Una amiga se quejaba hace unos días de su hijo adolescente. No escuchaba, estaba todo el tiempo enganchado al móvil, tenía cara de aburrimiento profundo en actividades familiares y, lo que es peor, valoraba más las opiniones de sus colegas que lo que decían sus padres. Posiblemente, cualquiera de las quejas anteriores resulta bastante generalizada sobre los jóvenes. Pero, si se recurre a la neurociencia, se observa que todas ellas tienen una explicación: nuestro cerebro, durante la adolescencia, está sometido a un intenso baile hormonal que nos lleva a comportamientos imprevistos e incómodos para los adultos, padres, educadores y todo aquel que esté con ellos. ¿Qué nos sucede en esta época de nuestras vidas? Entenderlo es importante para tener una mirada más amable con quienes se encuentran en esta etapa y, de paso, no dejarse arrastrar por una excesiva desesperación. Para ello, será de gran ayuda una obra que yo considero maravillosa, El cerebro masculino, de Louann Brizendine, profesora de la Universidad de California, en San Francisco.

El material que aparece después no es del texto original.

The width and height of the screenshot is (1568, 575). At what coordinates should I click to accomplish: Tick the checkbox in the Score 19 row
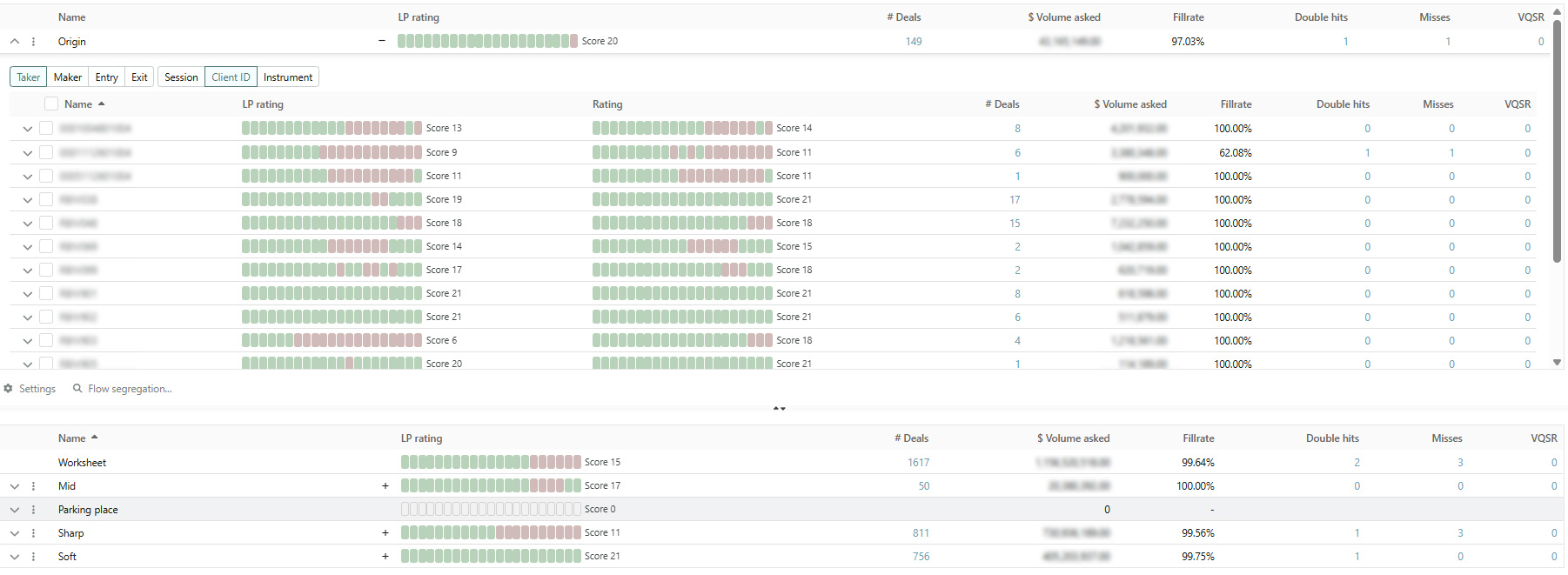[46, 199]
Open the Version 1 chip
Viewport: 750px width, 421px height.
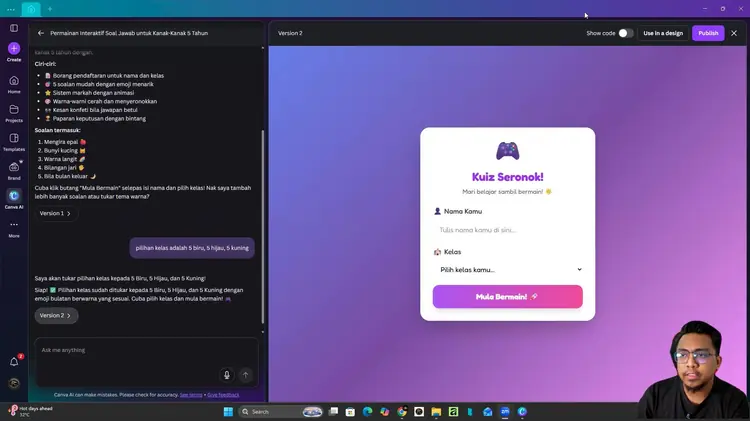coord(55,213)
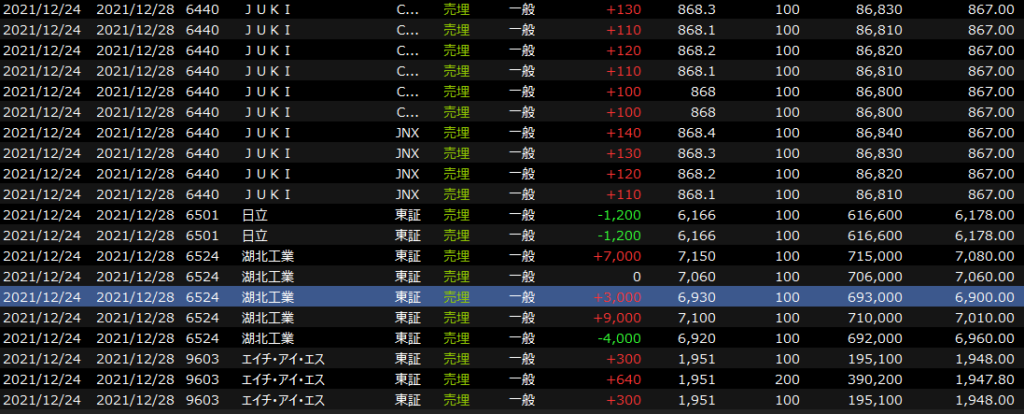This screenshot has width=1024, height=414.
Task: Click the 7,150 price cell
Action: (x=697, y=257)
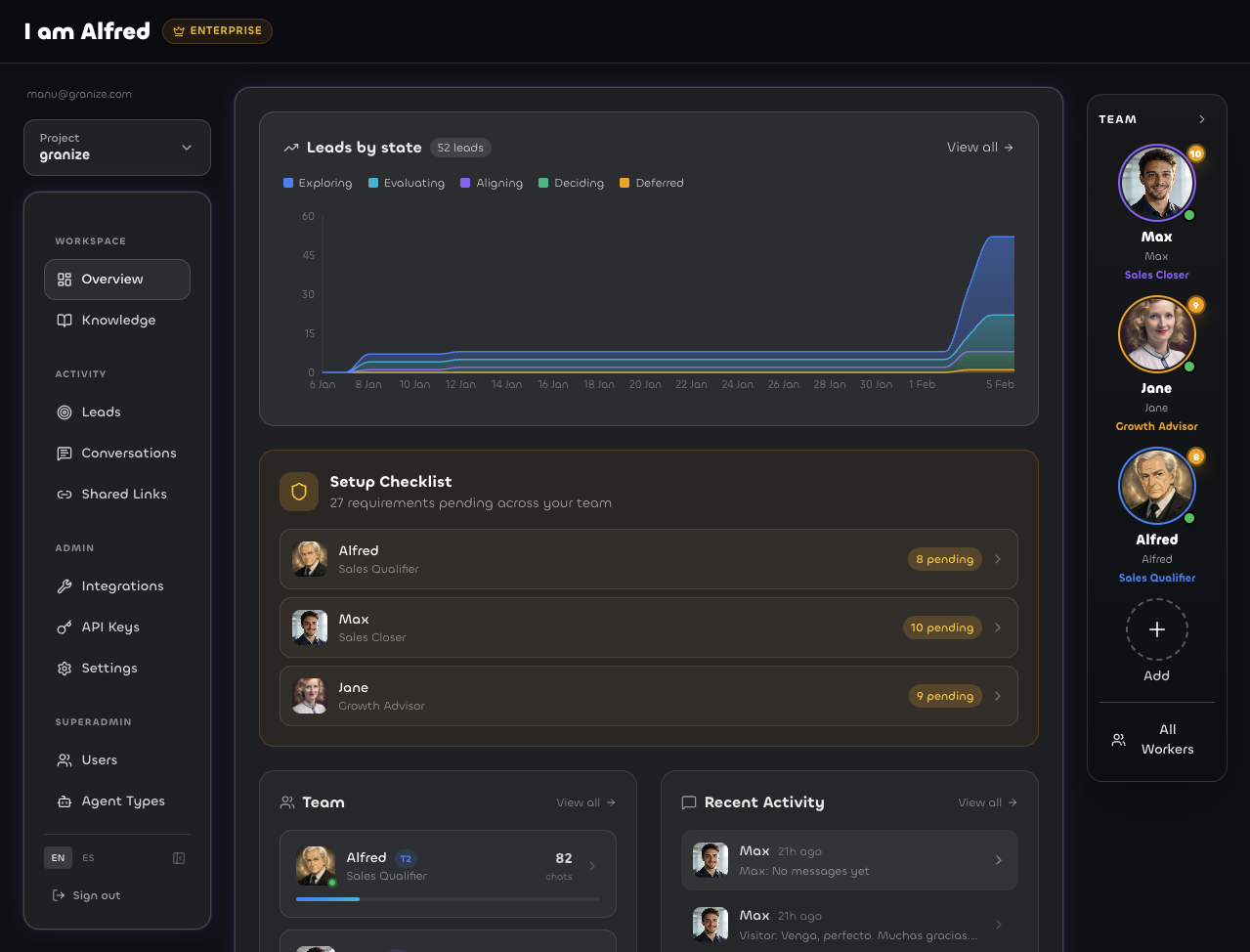Click the Deferred orange legend swatch
Viewport: 1250px width, 952px height.
[625, 183]
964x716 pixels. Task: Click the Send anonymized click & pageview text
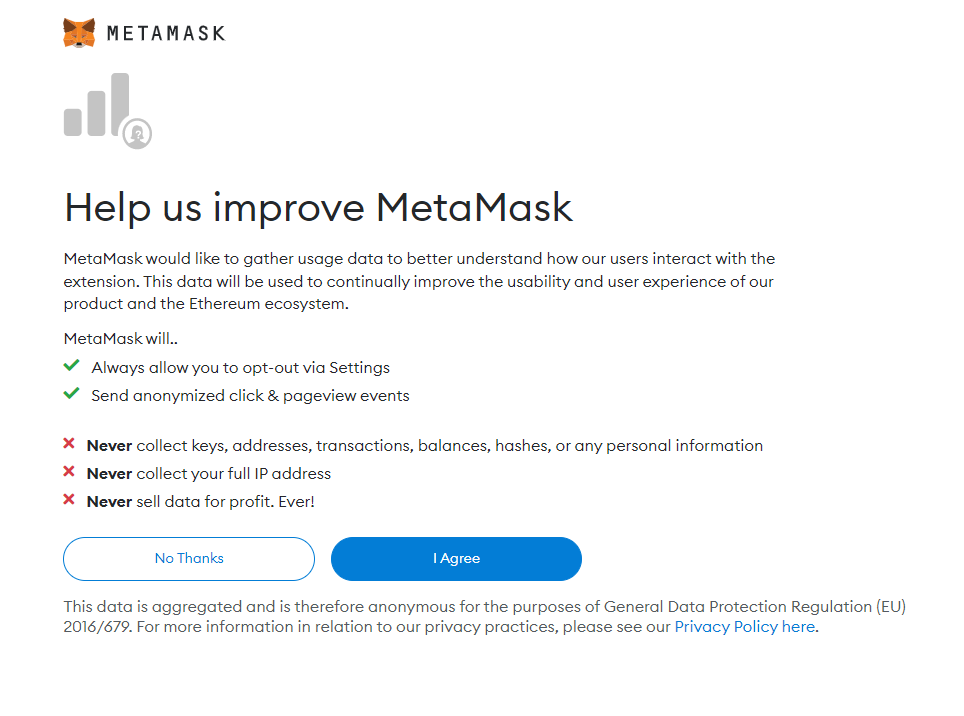tap(250, 396)
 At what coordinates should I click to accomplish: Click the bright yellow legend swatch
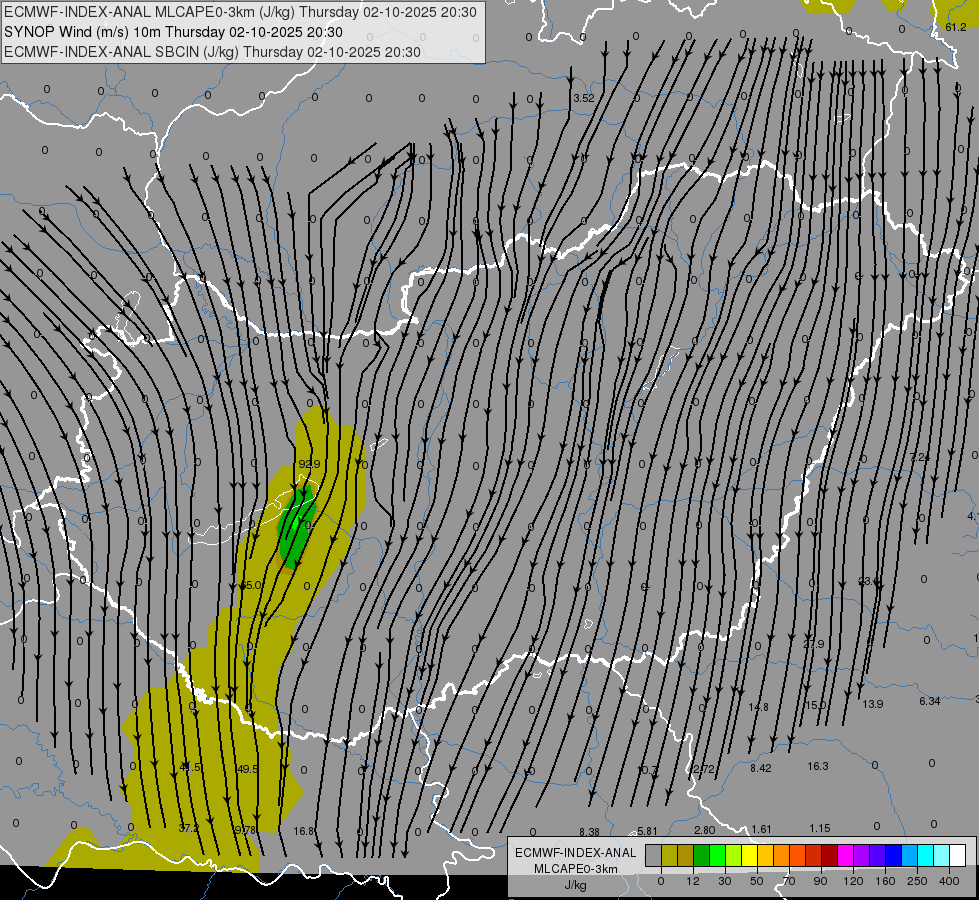point(749,855)
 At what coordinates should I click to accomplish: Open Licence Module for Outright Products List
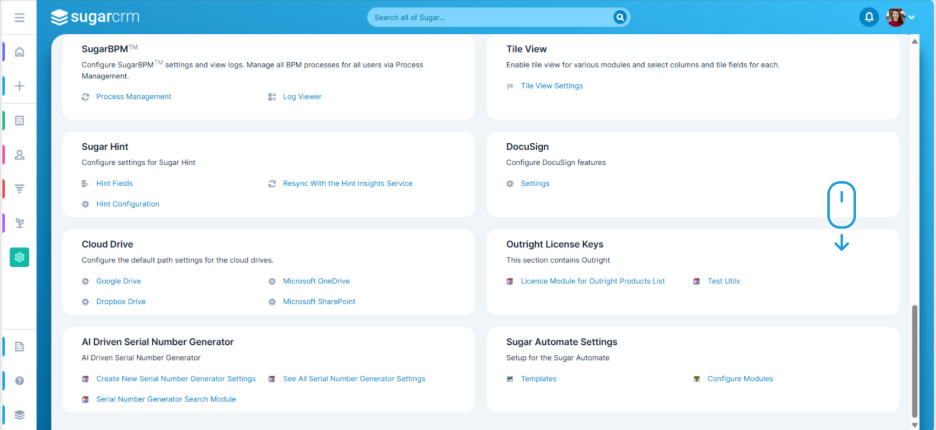click(x=592, y=281)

La testosterona hará, además, que cambien los horarios del sueño: se vuelven más búhos que nunca, lo que les lleva a estar dormidos en las clases de primera hora del día. Igualmente, los centros de placer se entumecen durante la adolescencia, lo que significa que se aburren soberanamente si lo que tienen enfrente no es intenso (de ahí que les gusten determinadas películas que más de un adulto sufriría viéndolas o que ciertas actividades familiares sean una tortura). Igualmente, las hormonas son las causantes de que aprendan a disimular las emociones a través de la pose o del engaño o a poner cara de póker cuando se les dice algo que nos les interesa, como una estrategia antiquísima de supervivencia. Además, no escuchan como les gustaría a los adultos, pero por una explicación química. La testosterona hace que el sistema auditivo de un adolescente inhiba ciertos sonidos, es decir, hacen oídos sordos de manera inconsciente (algo que, por cierto, perdura cuando son adultos en comparación con las mujeres).

La intimidad y el contacto físico con la madre son cuestiones que varían profundamente. A partir de los 12 años y en términos generales, no van a querer tanta cercanía como tenían antes. Según algunas investigaciones, el adolescente llega a sentir rechazo del cuerpo de su madre e, incluso, de su olor. Por tanto, no se sentirán muy cómodos cuando la madre les arregle el pelo o les pregunte sobre qué tal les ha ido el día.

La autoestima del adolescente se basa en la aprobación de sus amigos, en vez de las de sus padres (lo que lleva a más de un disgusto de los progenitores). Además, su auto confianza es directamente proporcional a cómo se muestra con sus colegas. Y si no pueden ocupar la primera posición en cualquier aspecto competitivo, tirarán de la pose de “no me importa”.

Y lo que es más importante, la parte del sistema de inhibición de nuestro cerebro, el córtex prefrontal, no termina de madurar en los chicos hasta los 21 o 22 años, lo que impide que se reflexionen las cosas o se sopesen los peligros de manera adecuada. Por eso, el control que ejercen los padres en este periodo de la vida es fundamental, ya que los adolescentes son incapaces de identificar todos los peligros.

En definitiva, la adolescencia es una época de desafíos para los padres y para el cerebro de los jóvenes. Aprenden a decir no y a crear su propia identidad, que les ayudará a moverse por el mundo. No es fácil para muchos adultos, pero se ha de entender que forma parte de las claves de supervivencia que tenemos incorporadas. En la medida en que les entendamos, que sepamos ver sus fortalezas y que sepamos que están en pleno proceso de crecimiento, podremos vivir más relajados y trasladarles la confianza que ellos necesitan.